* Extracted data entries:
################

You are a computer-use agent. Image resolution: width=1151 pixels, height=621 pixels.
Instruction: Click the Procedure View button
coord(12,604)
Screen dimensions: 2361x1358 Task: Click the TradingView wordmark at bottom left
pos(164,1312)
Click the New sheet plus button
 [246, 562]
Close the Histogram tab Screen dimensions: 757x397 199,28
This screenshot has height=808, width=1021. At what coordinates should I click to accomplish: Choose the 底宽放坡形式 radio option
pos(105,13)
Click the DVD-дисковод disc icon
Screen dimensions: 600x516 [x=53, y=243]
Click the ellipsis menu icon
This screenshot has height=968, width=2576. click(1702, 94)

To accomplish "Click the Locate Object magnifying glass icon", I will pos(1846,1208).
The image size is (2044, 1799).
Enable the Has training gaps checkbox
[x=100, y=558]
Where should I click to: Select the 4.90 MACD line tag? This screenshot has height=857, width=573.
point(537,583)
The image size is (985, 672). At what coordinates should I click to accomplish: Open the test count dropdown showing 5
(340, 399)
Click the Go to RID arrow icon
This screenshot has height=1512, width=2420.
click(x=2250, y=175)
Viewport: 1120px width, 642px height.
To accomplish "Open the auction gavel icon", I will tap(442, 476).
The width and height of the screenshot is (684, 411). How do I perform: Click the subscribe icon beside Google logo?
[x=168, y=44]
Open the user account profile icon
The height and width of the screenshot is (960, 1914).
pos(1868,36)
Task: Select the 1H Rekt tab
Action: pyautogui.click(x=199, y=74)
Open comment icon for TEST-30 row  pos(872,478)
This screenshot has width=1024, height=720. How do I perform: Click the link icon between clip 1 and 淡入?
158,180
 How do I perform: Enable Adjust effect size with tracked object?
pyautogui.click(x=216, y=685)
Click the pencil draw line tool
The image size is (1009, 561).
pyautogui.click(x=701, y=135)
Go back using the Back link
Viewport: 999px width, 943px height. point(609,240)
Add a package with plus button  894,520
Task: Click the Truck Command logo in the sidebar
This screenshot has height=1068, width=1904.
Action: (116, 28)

################

* THE TASK: Rewrite all of the items above, renaming every "button" to "control" and leaving everything else unchanged.

* RESULT OF THIS EXERCISE:
You are a computer-use agent. Image resolution: width=1151 pixels, height=621 pixels.
Instruction: Click the Procedure View control
coord(12,604)
Screen dimensions: 2361x1358 Task: Click the TradingView wordmark at bottom left
pos(164,1312)
Click the New sheet plus control
 [246, 562]
Close the Histogram tab Screen dimensions: 757x397 199,28
This screenshot has height=808, width=1021. At what coordinates should I click to accomplish: Choose the 底宽放坡形式 radio option
pos(105,13)
Click the DVD-дисковод disc icon
Screen dimensions: 600x516 [x=53, y=243]
Click the ellipsis menu icon
This screenshot has height=968, width=2576. click(1702, 94)

To accomplish "Click the Locate Object magnifying glass icon", I will pos(1846,1208).
The image size is (2044, 1799).
Enable the Has training gaps checkbox
[x=100, y=558]
Where should I click to: Select the 4.90 MACD line tag? This screenshot has height=857, width=573.
point(537,583)
The image size is (985, 672). At what coordinates should I click to accomplish: Open the test count dropdown showing 5
(340, 399)
Click the Go to RID arrow icon
This screenshot has height=1512, width=2420.
click(x=2250, y=175)
Viewport: 1120px width, 642px height.
To accomplish "Open the auction gavel icon", I will tap(442, 476).
The width and height of the screenshot is (684, 411). How do I perform: Click the subscribe icon beside Google logo?
[x=168, y=44]
Open the user account profile icon
The height and width of the screenshot is (960, 1914).
pos(1868,36)
Task: Select the 1H Rekt tab
Action: pyautogui.click(x=199, y=74)
Open comment icon for TEST-30 row  pos(872,478)
This screenshot has width=1024, height=720. How do I perform: Click the link icon between clip 1 and 淡入?
158,180
 How do I perform: Enable Adjust effect size with tracked object?
pyautogui.click(x=216, y=685)
Click the pencil draw line tool
The image size is (1009, 561).
pyautogui.click(x=701, y=135)
Go back using the Back link
Viewport: 999px width, 943px height. point(609,240)
Add a package with plus control  894,520
Task: Click the Truck Command logo in the sidebar
This screenshot has height=1068, width=1904.
Action: (116, 28)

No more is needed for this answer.